EXERCISE DIRECTIONS » For this listing, the lines between the one holding "Collection (160, 1087)" and the one holding "Публічний договір (436, 2405)", inclusive, must be set down exactly.
● ● ●
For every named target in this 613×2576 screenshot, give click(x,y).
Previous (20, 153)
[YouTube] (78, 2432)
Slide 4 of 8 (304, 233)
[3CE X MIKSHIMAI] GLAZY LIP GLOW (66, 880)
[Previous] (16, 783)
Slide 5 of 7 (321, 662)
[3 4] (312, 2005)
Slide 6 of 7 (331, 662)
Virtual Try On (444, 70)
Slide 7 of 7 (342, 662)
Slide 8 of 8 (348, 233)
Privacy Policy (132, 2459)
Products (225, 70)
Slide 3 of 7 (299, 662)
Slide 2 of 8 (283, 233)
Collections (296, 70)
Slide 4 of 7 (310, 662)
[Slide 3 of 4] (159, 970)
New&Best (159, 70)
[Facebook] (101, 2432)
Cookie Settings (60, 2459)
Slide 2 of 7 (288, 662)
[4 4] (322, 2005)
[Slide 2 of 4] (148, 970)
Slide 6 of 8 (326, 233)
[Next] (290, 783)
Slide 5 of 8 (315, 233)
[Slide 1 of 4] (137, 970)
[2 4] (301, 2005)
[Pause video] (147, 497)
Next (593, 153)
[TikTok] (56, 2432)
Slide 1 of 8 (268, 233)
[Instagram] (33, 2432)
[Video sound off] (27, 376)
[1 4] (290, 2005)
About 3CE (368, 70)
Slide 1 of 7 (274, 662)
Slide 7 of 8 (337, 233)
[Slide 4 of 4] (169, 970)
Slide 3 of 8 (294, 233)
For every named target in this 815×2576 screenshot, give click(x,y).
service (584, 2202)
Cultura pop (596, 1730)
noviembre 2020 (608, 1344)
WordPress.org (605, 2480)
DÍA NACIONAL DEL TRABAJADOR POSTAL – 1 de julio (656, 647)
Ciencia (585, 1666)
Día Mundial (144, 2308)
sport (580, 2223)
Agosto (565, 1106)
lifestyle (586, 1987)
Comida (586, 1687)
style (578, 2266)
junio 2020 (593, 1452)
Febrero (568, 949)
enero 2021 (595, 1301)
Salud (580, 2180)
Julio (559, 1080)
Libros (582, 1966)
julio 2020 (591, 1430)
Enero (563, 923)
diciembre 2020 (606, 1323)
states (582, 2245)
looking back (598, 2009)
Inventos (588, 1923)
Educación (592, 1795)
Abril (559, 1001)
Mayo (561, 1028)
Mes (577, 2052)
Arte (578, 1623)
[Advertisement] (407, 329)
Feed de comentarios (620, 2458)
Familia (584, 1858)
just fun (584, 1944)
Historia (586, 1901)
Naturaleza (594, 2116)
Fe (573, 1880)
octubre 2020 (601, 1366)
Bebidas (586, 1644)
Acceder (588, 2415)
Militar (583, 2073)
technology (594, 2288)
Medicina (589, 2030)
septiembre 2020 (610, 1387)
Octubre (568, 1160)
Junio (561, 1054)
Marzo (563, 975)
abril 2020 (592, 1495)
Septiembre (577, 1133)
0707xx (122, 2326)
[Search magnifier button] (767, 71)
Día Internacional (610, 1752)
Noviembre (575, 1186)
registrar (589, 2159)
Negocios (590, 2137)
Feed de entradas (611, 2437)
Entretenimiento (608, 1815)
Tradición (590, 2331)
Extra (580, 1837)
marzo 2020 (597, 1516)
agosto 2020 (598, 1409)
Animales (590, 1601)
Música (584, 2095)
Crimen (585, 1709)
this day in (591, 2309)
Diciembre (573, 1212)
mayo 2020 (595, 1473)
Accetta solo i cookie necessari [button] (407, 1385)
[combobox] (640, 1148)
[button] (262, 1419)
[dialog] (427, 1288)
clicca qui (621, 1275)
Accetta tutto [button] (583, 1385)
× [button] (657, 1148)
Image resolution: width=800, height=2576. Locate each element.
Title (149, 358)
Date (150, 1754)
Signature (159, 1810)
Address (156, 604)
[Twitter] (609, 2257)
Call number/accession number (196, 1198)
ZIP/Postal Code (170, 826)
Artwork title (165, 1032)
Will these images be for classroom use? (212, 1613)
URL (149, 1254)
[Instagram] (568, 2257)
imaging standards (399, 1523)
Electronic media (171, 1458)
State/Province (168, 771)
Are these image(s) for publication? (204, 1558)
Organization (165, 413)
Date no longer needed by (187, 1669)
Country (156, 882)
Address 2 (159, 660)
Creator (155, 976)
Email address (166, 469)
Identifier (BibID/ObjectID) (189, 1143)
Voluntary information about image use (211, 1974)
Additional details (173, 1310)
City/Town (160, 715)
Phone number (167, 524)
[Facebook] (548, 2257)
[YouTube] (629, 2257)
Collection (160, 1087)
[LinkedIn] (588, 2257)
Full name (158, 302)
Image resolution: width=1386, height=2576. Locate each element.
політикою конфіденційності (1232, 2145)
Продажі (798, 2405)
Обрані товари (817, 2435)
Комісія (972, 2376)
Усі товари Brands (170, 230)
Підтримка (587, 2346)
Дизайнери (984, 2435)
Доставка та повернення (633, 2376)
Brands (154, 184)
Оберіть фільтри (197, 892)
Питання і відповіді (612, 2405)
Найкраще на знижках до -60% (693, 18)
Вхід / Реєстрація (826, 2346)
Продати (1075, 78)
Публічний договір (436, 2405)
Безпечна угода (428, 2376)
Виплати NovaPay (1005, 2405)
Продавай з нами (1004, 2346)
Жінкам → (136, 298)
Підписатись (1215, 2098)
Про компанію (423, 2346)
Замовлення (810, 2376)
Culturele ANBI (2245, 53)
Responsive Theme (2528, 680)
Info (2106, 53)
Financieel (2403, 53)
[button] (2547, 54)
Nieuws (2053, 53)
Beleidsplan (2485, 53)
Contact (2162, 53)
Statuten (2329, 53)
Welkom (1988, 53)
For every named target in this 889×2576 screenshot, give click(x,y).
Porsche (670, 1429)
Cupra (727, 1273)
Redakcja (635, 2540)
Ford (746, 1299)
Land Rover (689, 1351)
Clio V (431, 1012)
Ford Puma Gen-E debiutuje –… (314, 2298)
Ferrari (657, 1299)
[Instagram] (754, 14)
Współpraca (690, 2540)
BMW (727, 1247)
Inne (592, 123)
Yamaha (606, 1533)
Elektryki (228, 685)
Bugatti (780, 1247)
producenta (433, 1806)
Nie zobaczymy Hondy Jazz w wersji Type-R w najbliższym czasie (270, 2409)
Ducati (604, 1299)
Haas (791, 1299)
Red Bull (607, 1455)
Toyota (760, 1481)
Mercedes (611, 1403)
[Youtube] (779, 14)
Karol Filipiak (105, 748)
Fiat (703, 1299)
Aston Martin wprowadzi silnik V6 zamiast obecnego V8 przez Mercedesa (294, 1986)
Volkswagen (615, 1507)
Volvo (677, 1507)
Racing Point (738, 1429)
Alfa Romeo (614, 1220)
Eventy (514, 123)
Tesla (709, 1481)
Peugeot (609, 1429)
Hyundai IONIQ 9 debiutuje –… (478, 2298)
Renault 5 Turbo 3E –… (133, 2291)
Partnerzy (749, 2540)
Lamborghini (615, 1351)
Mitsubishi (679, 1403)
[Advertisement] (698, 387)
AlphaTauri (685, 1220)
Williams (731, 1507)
● ● ●
PROBLEM SOLUTION »
Collection (160, 1087)
[LinkedIn] (588, 2257)
Full name (158, 302)
Image resolution: width=1386, height=2576. Locate each element.
політикою конфіденційності (1232, 2145)
Продажі (798, 2405)
Обрані товари (817, 2435)
Комісія (972, 2376)
Усі товари Brands (170, 230)
Підтримка (587, 2346)
Дизайнери (984, 2435)
Доставка та повернення (633, 2376)
Brands (154, 184)
Оберіть фільтри (197, 892)
Питання і відповіді (612, 2405)
Найкраще на знижках до -60% (693, 18)
Вхід / Реєстрація (826, 2346)
Продати (1075, 78)
Публічний договір (436, 2405)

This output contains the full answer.